(What is expected)
Please repeat, exactly as written, every line from the one containing "How do I perform: Click" through the last line of the records, both included, and leave out any pictures.

(Records from a data source)
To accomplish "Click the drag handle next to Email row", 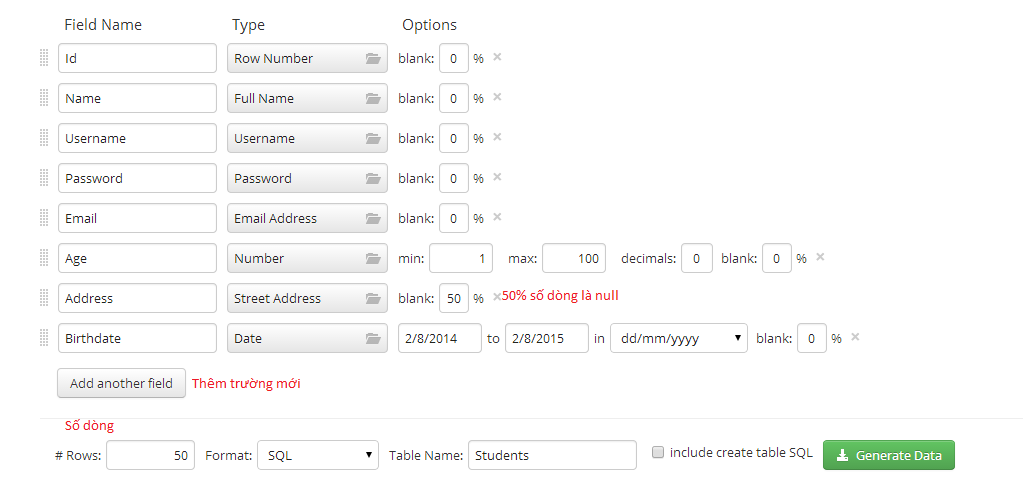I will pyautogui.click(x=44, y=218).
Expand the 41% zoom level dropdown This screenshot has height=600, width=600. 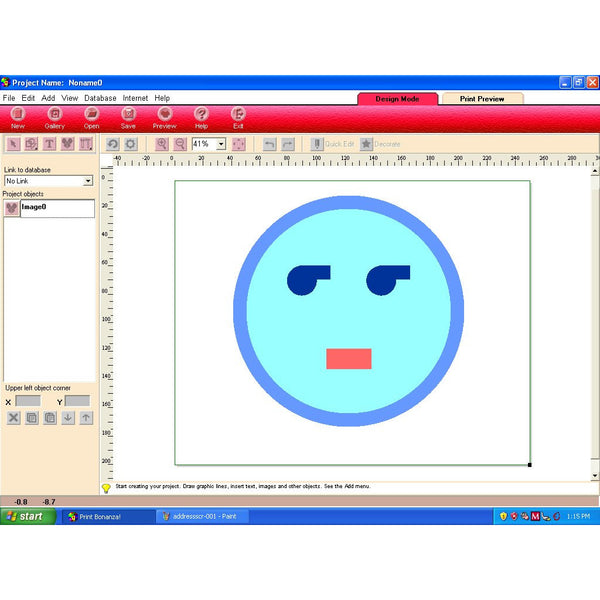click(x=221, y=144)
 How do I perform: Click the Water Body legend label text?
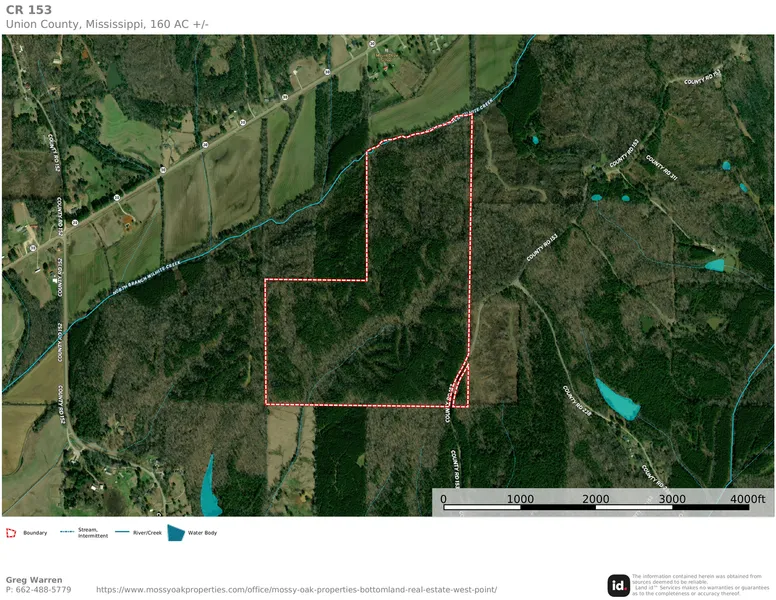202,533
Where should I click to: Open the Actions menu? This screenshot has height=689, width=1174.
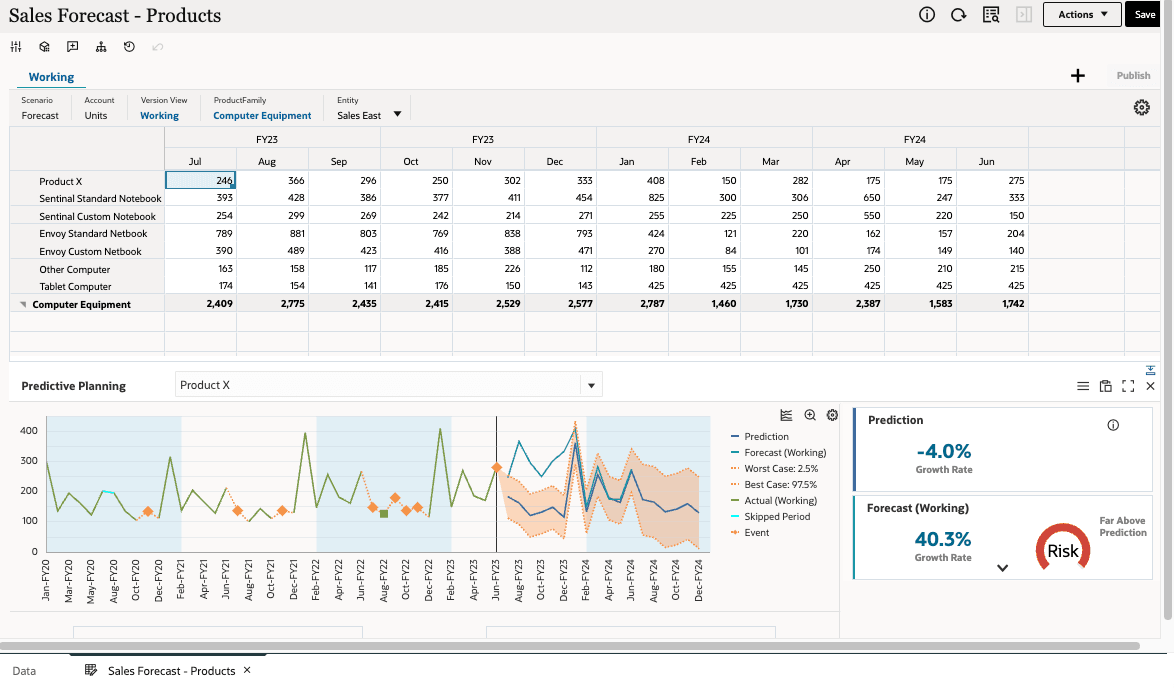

(Task result)
 How do I perform: Click the Water Body legend label text?
202,533
Where should I click to: Open the Actions menu? This screenshot has height=689, width=1174.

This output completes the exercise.